*BRONTEKST*:
....................

Robin Barry: Je studeerde Fine Art aan ArtEZ en studeerde af in 2014. Kan je me iets vertellen over je tijd daar?
Bram Kuypers: ‘Ik begreep kunst als expressievorm nooit zo goed. Ik tekende gewoon, en visualiseerde daar eigenlijk een soort verlangens mee. Dat is natuurlijk een vorm van expressie, maar het was nooit echt een doel om daarmee te communiceren. Dus toen ik op de academie kwam had ik al snel de vraag; waarom is kunst belangrijk? Wat is daar nou de noodzaak van?’
RB: Het visualiseren van verlangens, dat klinkt opzichzelfstaand niet eens als zo’n slecht uitgangspunt voor kunst.
BK: ’Maar wat moet een ander er dan mee? En wat zou de functie van een academie moeten zijn? Ik zat met dit soort vragen, en nadat ik daar lang over na had gedacht kwam ik uit bij Beuys en het concept van de sociale sculptuur, en dat vond ik interessant.’
RB: Wat betekent dat concept voor jou?
‘Ik had destijds nogal moeite met mijn persoonlijke verhouding tegenover zaken zoals de consumptiemaatschappij en klimaatverandering, en ik begreep absoluut de noodzaak van kunst niet behalve als vorm van decoratie. Door Beuys begrijp ik dat kunst een proces van zelfverwezenlijking is dat bestaat uit continue uitwisseling tussen een omgeving, maker, beschouwer, kunstwerk, et cetera. Zo’n conclusie had ik toentertijd nodig als bestaansrecht voor mijn eigen artistieke ontwikkeling.’
RB: Dat gaat al een andere richting op dan puur het visualiseren van verlangens, meer onderzoekend en meer naar buiten gericht.

....................

*GEGEVENS*:
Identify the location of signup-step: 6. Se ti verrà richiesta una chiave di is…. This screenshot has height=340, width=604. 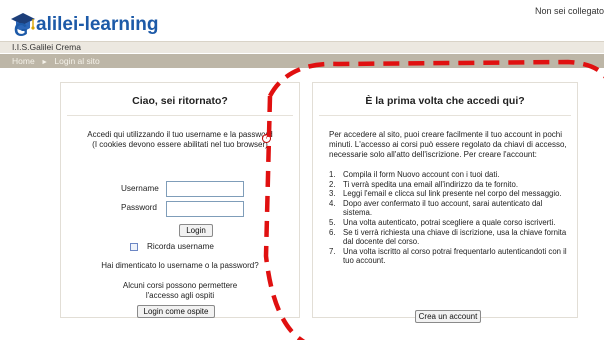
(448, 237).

....................

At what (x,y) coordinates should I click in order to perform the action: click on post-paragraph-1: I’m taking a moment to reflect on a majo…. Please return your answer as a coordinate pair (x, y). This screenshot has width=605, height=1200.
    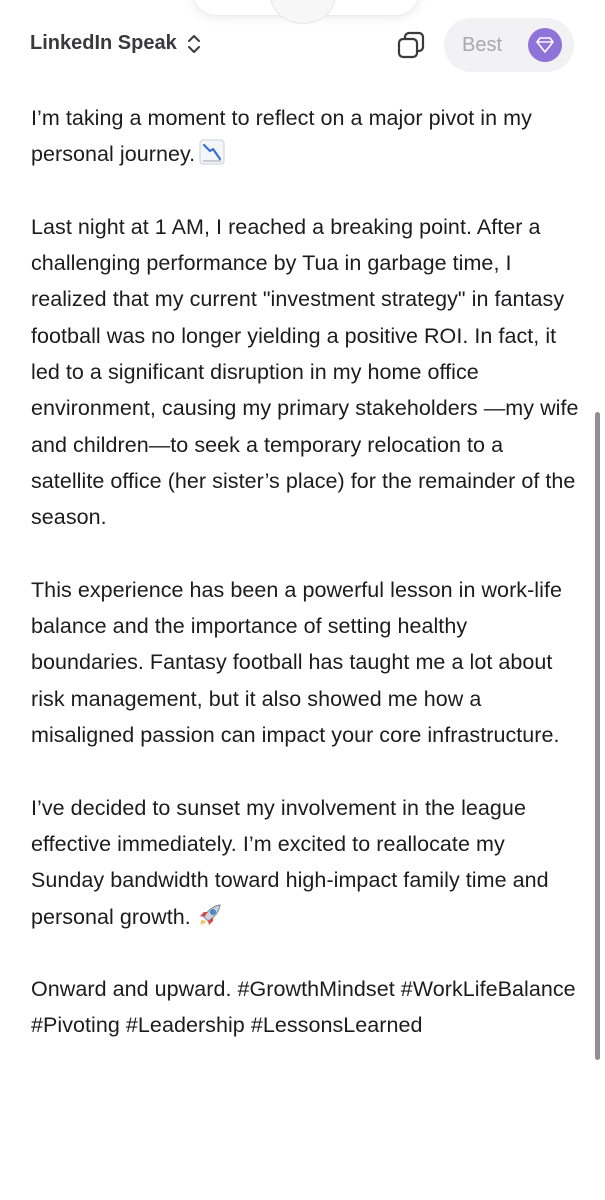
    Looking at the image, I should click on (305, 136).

....................

*OPDRACHT A*: Citeer letterlijk het deel van het interview tussen "Robin Barry: Je" en "uitgangspunt voor kunst.", beide inbegrepen.
*OPDRACHT B*: Geef voor elke uitspraak aan of die klopt met het interview: (i) Bram Kuypers studeerde in 2014 af aan ArtEZ; (ii) Kuypers gebruikte zijn tekeningen vroeger vooral om met anderen te communiceren; (iii) na lang nadenken kwam Kuypers uit bij Beuys en het concept van de sociale sculptuur. Beantwoord elke uitspraak met ja of nee en citeer daarbij letterlijk de woorden uit het interview die de doorslag geven.
Baseer je uitsluitend op de brontekst en niet op de records.

*UITWERKING A*:
Robin Barry: Je studeerde Fine Art aan ArtEZ en studeerde af in 2014. Kan je me iets vertellen over je tijd daar?
Bram Kuypers: ‘Ik begreep kunst als expressievorm nooit zo goed. Ik tekende gewoon, en visualiseerde daar eigenlijk een soort verlangens mee. Dat is natuurlijk een vorm van expressie, maar het was nooit echt een doel om daarmee te communiceren. Dus toen ik op de academie kwam had ik al snel de vraag; waarom is kunst belangrijk? Wat is daar nou de noodzaak van?’
RB: Het visualiseren van verlangens, dat klinkt opzichzelfstaand niet eens als zo’n slecht uitgangspunt voor kunst.

*UITWERKING B*:
(i) Ja: "Je studeerde Fine Art aan ArtEZ en studeerde af in 2014."
(ii) Nee: "het was nooit echt een doel om daarmee te communiceren"
(iii) Ja: "nadat ik daar lang over na had gedacht kwam ik uit bij Beuys en het concept van de sociale sculptuur"